A Fundamental Shift in Defense Investments
Beyond Rheinmetall, shares of German defense electronics firm Hensoldt have soared nearly 14%, while Thyssenkrupp, a steel producer and key supplier to the German navy, has surged 18%. The rally is not limited to German defense stocks; gains are also observed across other European markets.
- Norwegian defense giant Kongsberg Gruppen is up 6%,
- Italy’s Leonardo is gaining 6%,
- UK’s BAE Systems has climbed 7%,
- France’s Dassault Aviation is trading nearly 5% higher,
- Thales is also seeing a similar upward move.
The surge in defense stocks is linked to expectations of significantly higher defense budgets across European economies after the United States effectively shifted part of the responsibility for maintaining peace in Ukraine onto Europe. Investors anticipate that defense spending will rise sharply across nearly all EU economies to meet NATO’s new guidelines.
Today, a summit of European leaders is scheduled, with key participants including:
- French President Emmanuel Macron,
- German Chancellor Olaf Scholz,
- UK Prime Minister Rishi Sunak,
- Polish Prime Minister Donald Tusk.
Shift Toward Higher Defense Spending
All signs point to an obvious long-term scenario—structurally higher defense investments across Europe.

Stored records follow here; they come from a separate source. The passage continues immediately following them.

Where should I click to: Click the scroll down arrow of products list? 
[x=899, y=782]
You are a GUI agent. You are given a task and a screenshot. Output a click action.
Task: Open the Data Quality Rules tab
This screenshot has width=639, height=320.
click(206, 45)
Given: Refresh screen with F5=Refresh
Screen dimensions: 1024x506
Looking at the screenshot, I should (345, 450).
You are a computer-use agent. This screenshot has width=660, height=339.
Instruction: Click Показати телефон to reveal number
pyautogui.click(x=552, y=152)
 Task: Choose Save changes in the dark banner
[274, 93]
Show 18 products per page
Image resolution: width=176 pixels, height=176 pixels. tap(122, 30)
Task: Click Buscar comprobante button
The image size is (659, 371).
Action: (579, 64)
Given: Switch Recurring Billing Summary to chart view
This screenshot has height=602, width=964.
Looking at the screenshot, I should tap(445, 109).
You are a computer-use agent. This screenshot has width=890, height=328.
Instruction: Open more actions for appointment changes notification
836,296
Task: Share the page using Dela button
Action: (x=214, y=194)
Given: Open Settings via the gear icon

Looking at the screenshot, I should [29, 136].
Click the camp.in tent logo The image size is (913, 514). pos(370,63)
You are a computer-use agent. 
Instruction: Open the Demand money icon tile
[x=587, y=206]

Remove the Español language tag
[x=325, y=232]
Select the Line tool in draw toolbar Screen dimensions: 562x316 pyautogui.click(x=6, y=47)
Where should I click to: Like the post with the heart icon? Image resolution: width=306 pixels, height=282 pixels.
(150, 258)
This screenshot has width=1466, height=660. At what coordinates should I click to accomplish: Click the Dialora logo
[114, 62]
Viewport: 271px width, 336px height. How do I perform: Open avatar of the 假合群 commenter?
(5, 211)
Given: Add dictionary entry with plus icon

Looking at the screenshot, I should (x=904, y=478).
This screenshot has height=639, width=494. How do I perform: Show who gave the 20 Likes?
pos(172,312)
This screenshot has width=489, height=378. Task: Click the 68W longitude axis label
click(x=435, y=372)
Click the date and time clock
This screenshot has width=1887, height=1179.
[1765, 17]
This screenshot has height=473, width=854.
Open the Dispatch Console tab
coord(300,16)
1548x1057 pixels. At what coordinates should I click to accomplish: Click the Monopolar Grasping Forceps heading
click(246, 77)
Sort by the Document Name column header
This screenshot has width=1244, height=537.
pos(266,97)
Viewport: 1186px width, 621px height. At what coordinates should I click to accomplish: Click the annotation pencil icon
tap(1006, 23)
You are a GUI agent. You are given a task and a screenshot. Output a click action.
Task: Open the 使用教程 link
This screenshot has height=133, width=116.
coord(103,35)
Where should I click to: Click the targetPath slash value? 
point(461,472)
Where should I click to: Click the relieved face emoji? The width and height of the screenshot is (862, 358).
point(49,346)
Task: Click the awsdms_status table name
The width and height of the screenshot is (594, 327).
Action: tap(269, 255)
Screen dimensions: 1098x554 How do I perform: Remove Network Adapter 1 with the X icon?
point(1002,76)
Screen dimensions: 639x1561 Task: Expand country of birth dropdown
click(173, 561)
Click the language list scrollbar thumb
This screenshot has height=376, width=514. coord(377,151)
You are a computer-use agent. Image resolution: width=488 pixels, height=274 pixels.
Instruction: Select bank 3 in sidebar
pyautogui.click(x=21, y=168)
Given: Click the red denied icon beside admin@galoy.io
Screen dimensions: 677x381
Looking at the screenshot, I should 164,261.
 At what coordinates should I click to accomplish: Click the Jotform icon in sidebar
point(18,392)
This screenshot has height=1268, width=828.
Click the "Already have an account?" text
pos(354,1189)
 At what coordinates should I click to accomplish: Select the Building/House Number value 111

- European Commission President Ursula von der Leyen has proposed that defense investments should be exempt from EU debt limits.
- Meanwhile, the United States is now urging NATO members to allocate 5% of their budgets to defense, compared to the previous 2% target agreed upon in 2006.
In 2024, European defense expenditures likely reached approximately €326 billion, with an average investment of around 2% of GDP per country, according to estimates from Banca Akros. However, Italy and the Netherlands have lagged behind in meeting these commitments.
If the 5% target becomes a reality, record-breaking investments in the sector are yet to come.
Rheinmetall Stock Chart (D1 Interval)
Shares of Germany’s Rheinmetall have surged to a new all-time high (ATH), approaching €900 per share, compared to less than €100 before the Ukraine war. The company is one of the few in Europe capable of large-scale artillery ammunition production, including 155mm shells.